Serious words to ponder in these days when most of us are so dependent on the goodwill of giant corporations and big government to be able to feed our families!

Friday, April 10, 2009

Higher Education

This morning I was reading a letter from a man about sending children to college.
He was writing in response to an article called "Is College Worth It?" Here are a few sentences:
"Thanks for the article on 'Is College Worth It?' I have four children, with two who have graduated. All four have loans. Your article does not mention those students who try to earn a college degree, and fail. My son attended an out-of-state school for about two years. He owes $65,000 without the degree. Something like buying a yacht and sinking it without insurance. Another daughter received a well-earned engineering degree from Virginia Tech. She has worked for two firms; both have closed the facility where she worked. Her current job prospects are bleak...Her loans must still be paid. Another daughter has earned a master's in occupational therapy. Her future is bright but she will need to start a private practice to truly free herself from student loans. The last daughter still owes me a little money from a Dad loan.

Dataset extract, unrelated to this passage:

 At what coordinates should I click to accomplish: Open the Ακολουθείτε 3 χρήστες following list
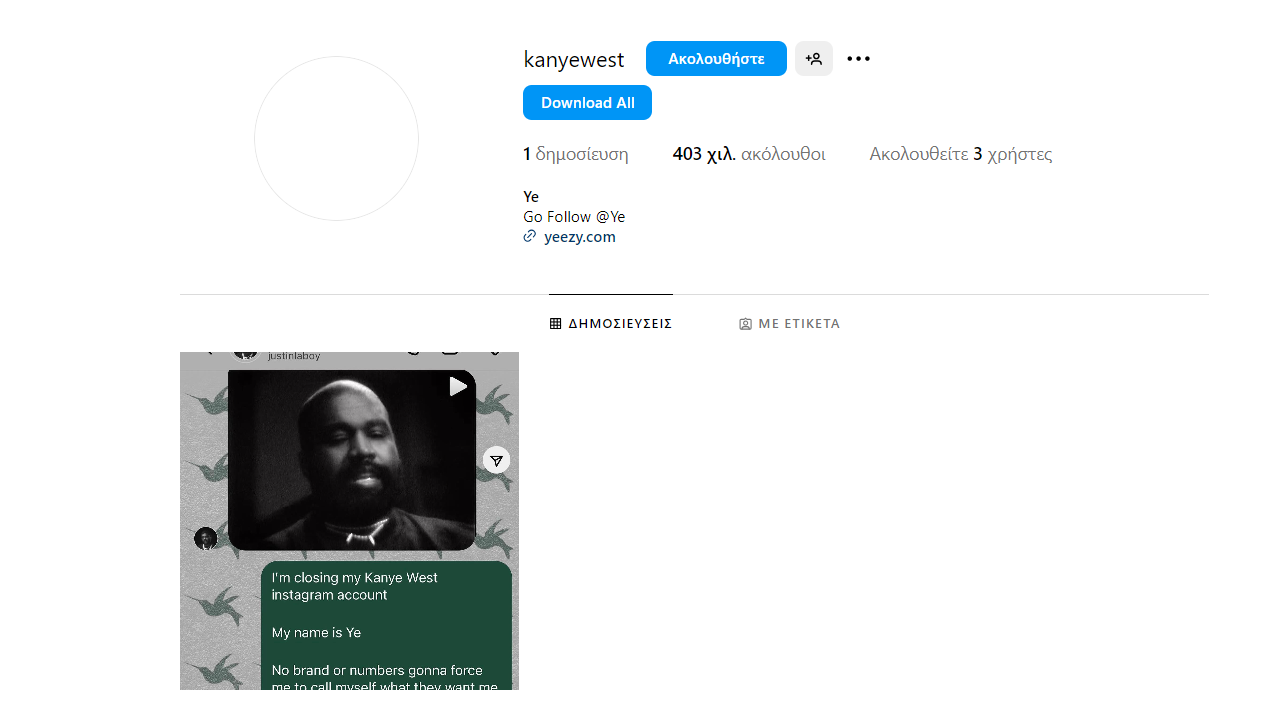point(960,154)
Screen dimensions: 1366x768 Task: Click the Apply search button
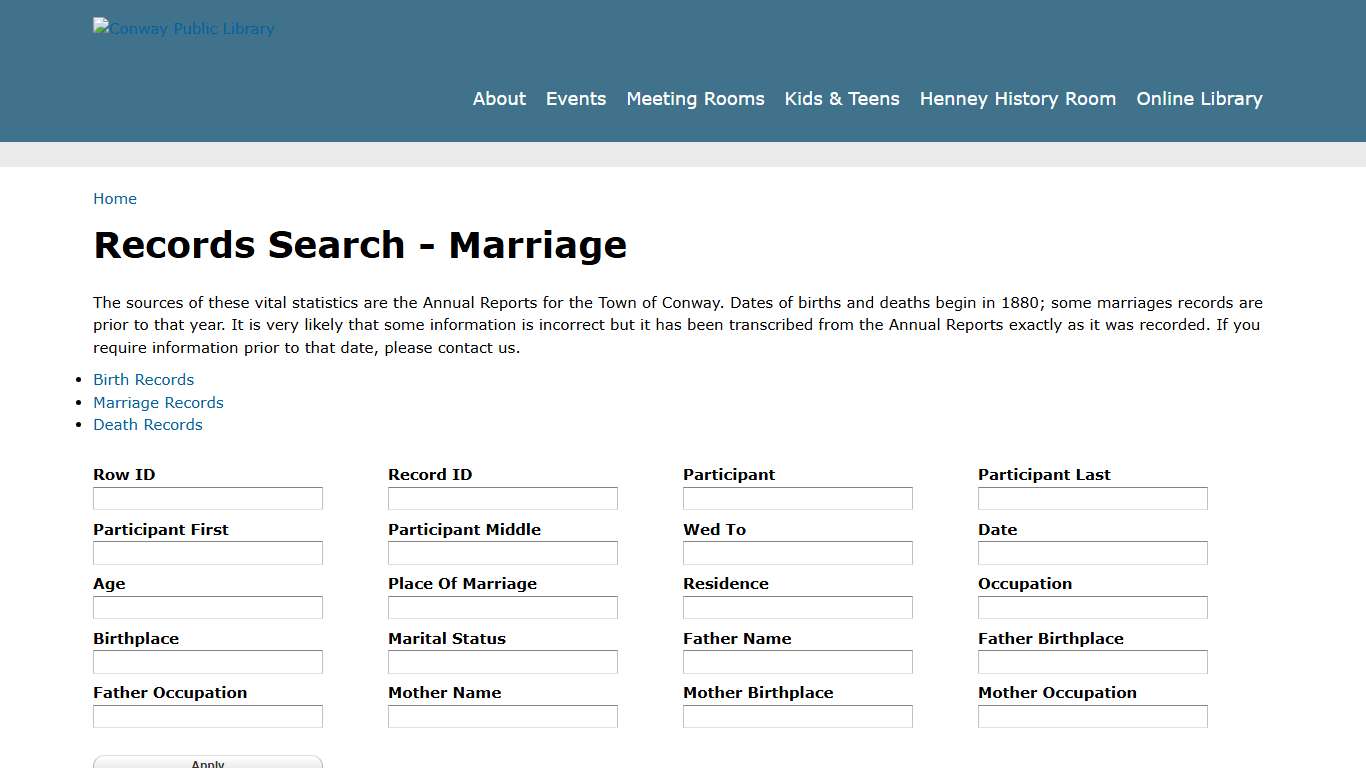207,761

"The reason for these stories is to point out that the ROI (Return On Investment) for a college degree is variable and risky. I suspect many institutes of higher learning would close if we instituted a mandatory ROI calculation for students. College is worth it--for the tenured professors....Further compounding is the lack of culpability by the colleges. They offer no guarantees for jobs after graduation...We have sold our youth a perception that college is the golden path without teaching them the true cost to achieve that goal."

I think he makes some good points. Another point I would like to make is that I do not understand why parents would spend that kind of money to send their grown child to a place where their faith and values are constantly under attack. Why support such an institution?